Advice how to get the word out of new Ruby Jobs(without being a pest)

Don’t want to spam but would like to let Ruby on the Rails people know
of a client that has immediate and periodic openings. Any suggestions
of boards, groups, you know of would be greatly appreciated.

Cheers,

Steve F.

Well people do post jobs here so you could try that. But please
include concrete details like where the job is, what skills are
required, what industry sector is in it and what salary range. Also
your position on visas, teleworking and the like.

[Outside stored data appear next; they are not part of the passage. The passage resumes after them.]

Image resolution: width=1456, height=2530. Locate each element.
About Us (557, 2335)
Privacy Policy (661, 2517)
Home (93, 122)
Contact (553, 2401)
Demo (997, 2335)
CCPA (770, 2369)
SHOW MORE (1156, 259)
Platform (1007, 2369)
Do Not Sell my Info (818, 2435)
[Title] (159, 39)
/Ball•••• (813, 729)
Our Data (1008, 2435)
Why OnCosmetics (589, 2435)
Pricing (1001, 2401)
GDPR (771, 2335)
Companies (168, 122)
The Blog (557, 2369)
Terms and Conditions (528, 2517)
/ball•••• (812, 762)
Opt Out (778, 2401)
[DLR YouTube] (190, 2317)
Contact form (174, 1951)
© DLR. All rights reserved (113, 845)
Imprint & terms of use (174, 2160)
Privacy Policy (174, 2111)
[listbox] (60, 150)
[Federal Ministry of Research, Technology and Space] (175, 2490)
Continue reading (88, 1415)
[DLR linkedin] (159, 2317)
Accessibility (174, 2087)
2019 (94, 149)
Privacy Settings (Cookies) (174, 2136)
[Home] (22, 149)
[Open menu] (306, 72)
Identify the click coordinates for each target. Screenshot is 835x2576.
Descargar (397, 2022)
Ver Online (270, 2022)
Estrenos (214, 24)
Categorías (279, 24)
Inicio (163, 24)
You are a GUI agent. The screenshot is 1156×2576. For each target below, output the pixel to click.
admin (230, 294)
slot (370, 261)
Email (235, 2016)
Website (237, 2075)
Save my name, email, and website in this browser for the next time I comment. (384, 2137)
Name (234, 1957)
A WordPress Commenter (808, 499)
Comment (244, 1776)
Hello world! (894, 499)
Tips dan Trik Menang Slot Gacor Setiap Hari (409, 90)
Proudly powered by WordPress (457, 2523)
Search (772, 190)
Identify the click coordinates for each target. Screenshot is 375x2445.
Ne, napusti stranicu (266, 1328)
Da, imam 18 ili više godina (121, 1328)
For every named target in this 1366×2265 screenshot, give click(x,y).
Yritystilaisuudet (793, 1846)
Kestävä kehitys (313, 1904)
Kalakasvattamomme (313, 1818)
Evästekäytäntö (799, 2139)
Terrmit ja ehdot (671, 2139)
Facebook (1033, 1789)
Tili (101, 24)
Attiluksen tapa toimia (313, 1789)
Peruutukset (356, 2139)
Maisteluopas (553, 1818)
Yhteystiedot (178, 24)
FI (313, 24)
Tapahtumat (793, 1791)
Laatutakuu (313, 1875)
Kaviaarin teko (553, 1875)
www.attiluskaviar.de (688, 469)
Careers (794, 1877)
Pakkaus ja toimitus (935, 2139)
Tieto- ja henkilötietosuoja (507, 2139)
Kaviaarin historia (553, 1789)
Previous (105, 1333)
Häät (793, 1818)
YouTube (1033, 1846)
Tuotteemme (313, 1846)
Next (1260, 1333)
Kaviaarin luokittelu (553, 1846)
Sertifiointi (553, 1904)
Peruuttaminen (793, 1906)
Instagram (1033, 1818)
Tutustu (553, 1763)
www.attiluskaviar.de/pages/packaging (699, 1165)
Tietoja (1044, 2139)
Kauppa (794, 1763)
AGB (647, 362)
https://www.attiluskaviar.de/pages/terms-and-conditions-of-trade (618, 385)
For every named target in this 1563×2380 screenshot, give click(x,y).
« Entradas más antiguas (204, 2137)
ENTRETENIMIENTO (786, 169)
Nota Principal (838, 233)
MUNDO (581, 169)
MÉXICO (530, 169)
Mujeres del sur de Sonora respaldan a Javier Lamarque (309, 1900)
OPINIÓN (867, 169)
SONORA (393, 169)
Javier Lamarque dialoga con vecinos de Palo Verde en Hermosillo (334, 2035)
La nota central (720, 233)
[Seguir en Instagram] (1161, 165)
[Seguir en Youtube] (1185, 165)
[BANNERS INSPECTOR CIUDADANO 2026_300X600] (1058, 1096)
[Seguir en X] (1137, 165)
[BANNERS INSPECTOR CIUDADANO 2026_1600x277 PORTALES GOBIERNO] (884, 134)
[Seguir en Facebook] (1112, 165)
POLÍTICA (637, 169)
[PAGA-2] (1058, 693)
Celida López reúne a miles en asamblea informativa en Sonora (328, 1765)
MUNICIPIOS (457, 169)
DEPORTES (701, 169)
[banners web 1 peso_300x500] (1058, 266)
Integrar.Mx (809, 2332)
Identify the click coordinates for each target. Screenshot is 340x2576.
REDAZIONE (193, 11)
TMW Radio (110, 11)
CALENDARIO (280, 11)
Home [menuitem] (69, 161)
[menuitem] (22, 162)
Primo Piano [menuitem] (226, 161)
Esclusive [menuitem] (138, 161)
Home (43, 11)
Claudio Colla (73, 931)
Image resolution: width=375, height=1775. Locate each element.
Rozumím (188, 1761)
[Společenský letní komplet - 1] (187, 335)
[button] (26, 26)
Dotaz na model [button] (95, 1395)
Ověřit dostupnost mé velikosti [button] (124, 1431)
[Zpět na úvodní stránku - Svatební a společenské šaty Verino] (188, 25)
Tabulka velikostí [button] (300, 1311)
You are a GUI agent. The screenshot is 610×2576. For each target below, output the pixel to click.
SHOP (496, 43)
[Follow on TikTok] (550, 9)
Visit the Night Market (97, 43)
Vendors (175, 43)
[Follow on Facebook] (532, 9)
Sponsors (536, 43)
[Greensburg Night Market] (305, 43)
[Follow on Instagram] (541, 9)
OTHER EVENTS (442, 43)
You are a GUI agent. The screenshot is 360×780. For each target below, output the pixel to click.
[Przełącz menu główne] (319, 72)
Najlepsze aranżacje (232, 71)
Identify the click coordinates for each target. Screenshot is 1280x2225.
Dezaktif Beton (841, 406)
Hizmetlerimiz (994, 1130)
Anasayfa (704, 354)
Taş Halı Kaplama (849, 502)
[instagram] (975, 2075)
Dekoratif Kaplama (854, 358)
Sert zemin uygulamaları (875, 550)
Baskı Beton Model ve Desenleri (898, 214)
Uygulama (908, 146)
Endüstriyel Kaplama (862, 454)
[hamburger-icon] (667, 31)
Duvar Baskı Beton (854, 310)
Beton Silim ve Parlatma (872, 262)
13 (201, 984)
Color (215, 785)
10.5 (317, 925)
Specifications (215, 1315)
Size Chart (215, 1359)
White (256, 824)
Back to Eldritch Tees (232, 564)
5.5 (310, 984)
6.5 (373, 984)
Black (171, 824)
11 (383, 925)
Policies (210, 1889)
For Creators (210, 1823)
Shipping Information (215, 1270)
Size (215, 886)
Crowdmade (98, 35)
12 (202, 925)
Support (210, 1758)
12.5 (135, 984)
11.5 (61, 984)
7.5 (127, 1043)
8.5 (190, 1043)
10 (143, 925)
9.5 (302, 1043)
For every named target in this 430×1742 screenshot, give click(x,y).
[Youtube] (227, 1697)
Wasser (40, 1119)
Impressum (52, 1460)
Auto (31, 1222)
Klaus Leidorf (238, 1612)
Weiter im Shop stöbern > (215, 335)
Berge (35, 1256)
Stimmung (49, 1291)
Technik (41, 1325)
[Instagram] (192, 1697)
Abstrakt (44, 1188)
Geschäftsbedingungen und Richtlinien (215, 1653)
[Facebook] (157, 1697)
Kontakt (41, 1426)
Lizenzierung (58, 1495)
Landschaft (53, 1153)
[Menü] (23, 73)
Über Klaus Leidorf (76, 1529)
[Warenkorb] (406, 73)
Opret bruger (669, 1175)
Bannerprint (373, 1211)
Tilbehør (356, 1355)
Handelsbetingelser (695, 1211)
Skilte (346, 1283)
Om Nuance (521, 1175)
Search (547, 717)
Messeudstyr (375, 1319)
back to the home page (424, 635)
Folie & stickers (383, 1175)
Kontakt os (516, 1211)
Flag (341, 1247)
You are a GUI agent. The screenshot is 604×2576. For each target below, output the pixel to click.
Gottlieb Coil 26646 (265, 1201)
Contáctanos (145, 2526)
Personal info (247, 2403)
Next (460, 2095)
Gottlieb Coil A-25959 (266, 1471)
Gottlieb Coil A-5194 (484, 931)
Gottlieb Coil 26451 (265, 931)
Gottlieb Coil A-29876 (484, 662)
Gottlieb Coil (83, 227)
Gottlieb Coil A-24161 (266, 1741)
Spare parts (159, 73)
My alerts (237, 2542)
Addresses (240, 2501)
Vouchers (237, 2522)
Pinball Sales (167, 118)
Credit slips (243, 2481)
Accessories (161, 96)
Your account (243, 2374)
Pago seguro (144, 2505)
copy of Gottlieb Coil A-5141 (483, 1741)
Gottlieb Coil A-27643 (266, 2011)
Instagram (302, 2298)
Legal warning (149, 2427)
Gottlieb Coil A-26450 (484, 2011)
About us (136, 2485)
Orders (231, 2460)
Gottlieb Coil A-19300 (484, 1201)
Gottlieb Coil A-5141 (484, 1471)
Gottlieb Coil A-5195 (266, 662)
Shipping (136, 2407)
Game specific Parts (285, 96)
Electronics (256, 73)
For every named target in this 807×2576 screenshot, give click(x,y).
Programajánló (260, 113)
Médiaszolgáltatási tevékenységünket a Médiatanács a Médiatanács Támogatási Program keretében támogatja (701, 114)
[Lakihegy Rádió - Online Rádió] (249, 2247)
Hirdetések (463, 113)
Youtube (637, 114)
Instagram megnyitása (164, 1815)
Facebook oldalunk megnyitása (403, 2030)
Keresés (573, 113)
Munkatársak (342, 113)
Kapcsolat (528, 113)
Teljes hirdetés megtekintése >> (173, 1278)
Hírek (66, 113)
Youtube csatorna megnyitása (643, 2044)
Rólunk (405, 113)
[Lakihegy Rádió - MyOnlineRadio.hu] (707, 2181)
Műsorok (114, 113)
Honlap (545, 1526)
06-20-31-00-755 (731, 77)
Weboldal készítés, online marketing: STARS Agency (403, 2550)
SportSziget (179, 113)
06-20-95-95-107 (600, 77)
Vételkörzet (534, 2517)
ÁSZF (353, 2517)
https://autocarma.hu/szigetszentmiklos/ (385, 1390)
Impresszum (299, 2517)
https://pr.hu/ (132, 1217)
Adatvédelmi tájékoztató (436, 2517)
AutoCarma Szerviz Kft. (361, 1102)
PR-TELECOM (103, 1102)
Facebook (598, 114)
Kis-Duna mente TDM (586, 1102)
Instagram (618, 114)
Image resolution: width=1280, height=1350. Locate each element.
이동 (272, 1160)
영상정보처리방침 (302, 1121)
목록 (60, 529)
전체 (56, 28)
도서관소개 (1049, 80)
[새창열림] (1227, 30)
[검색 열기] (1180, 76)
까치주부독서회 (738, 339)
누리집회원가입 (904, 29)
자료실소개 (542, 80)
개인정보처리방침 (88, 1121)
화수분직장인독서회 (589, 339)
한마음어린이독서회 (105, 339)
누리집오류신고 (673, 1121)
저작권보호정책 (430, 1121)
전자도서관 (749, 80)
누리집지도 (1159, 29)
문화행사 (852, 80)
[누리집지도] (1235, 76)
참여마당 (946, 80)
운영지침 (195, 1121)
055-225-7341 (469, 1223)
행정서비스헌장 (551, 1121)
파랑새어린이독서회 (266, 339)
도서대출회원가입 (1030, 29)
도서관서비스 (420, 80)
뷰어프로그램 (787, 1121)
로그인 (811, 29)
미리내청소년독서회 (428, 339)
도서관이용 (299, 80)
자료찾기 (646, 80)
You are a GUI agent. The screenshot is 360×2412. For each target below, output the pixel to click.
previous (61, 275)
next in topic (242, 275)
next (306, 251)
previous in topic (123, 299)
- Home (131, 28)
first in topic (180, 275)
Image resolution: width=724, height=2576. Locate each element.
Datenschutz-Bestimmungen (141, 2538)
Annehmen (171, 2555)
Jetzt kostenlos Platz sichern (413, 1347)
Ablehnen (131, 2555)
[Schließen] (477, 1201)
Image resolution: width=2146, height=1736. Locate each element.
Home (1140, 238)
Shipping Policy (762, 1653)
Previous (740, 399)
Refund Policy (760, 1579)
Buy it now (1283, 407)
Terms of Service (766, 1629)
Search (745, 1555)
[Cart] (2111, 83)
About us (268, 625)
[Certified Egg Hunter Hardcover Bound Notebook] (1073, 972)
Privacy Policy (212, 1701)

A bad ad (one containing little information and much hyperbole) tend
to get flamed. A good ad will be read but should not generate much
comment on the list. Getting the subject line right is important,
something like

[JOB] 2 x Rails developers with 2+ years experience for online gaming
startup in NYC

reads well and those people interested will read your mail and the
rest of us can skip it. If you have several unrelated jobs it might be
better to post them individually. Consider it a success if people
don’t question your parentage :slight_smile:

On Thu, Jan 26, 2012 at 07:06, Peter H.
[email protected] wrote:

Getting the subject line right is important,
something like

[JOB] 2 x Rails developers with 2+ years experience for online gaming
startup in NYC

The main tweak I’d make to that is to put the location earlier, and
maybe be a bit terser. Some email clients have very little room for
the Subject in a listing. Also be sure to include if remote is OK,
e.g., “[JOB] NYC/Remote 2 RoR devs w/ 2+ yrs exp for gaming startup”.

-Dave


Dave A.: Available Cleared Ruby on Rails Freelancer
(NoVa/DC/Remote) – see www.DaveAronson.com, and blogs at
www.Codosaur.us, www.Dare2XL.com, www.RecruitingRants.com

I think it’s cool to have job posts here… as long as they’re
detailed enough… I think the annoying thing with spammy/broadcasted
jobs posts is that a lot of them doesn’t have enough info and
constantly leave you wondering if you’re in the level they’re
searching for, if it’s opening for remote and the like…since this is
a little bit more of an intimist place most people would get annoyed
by Ctrl+c,Ctrl+v generic openings descriptions that fail to give us
the info we would need to know if we’re interested or not…

the talk here is supposed to be coder-to-coder I guess…

other than that I don’t see any problem at all, I think it’s a good
thing

On Thu, Jan 26, 2012 at 10:01 PM, Dave A. <
[email protected]> wrote:

maybe be a bit terser. Some email clients have very little room for
the Subject in a listing. Also be sure to include if remote is OK,
e.g., “[JOB] NYC/Remote 2 RoR devs w/ 2+ yrs exp for gaming startup”.

TL;DR

  • broadcasting is inefficient
  • anyone cares for a “community job site” ??
  • I object to massive job spam on this list

Broadcasting all jobs to all readers seems horrendously inefficient.
I already got nervous with the recent few “job” announcements that
where totally irrelevant for me (and probably 90% of the readers).
And indeed, the worst of it is, you need to read half of the text to
figure
out it is in NY, Berlin or SFO …

I seems so much more efficient if you at least one can filter on a few
basic criteria like:

  • location of work (that is not location of employer, client or
    recruiter)
  • a few keywords/tags (front-end, back-end, javascript, …)
  • recommendations (for the job/employer, I mean)

I spent 6 months on my own money setting up a free job job site (that
was
2008, my first Rails project), but no real success (technically, it was
great,
it had 1,000 high-tech/start-up jobs that where otherwise not publicized
that
I scraped from 100 high-tech companies’ job sites, around university of
Leuven in Belgium ; http://allejobsinleuven.be in case anybody cares).
Recently, I picked up a similar idea again, but let go much faster.

FWIW, I might well spent some time/money again for the third time to
build
a simple free job listing system if people would be interested. At
least, I
am
not aware of the “default” spot where all the Ruby/Rails jobs, projects,
available people are listed (if that exists, certainly interested to
know).

Maybe, it even makes sense to build that as an open source/community
project, so we (and not the recruiters) can decide how the thing works

Revenue could come from “VIP” jobs that get more prominent html
decorations.

I you give me positive feedback, I am on it! If I get no feedback, no
prob,
just confirms previous conclusions :slight_smile:

In any case, I object somewhat to a massive amount of job spam on
this list (but indeed, I could filter on the [JOB] in the subject line).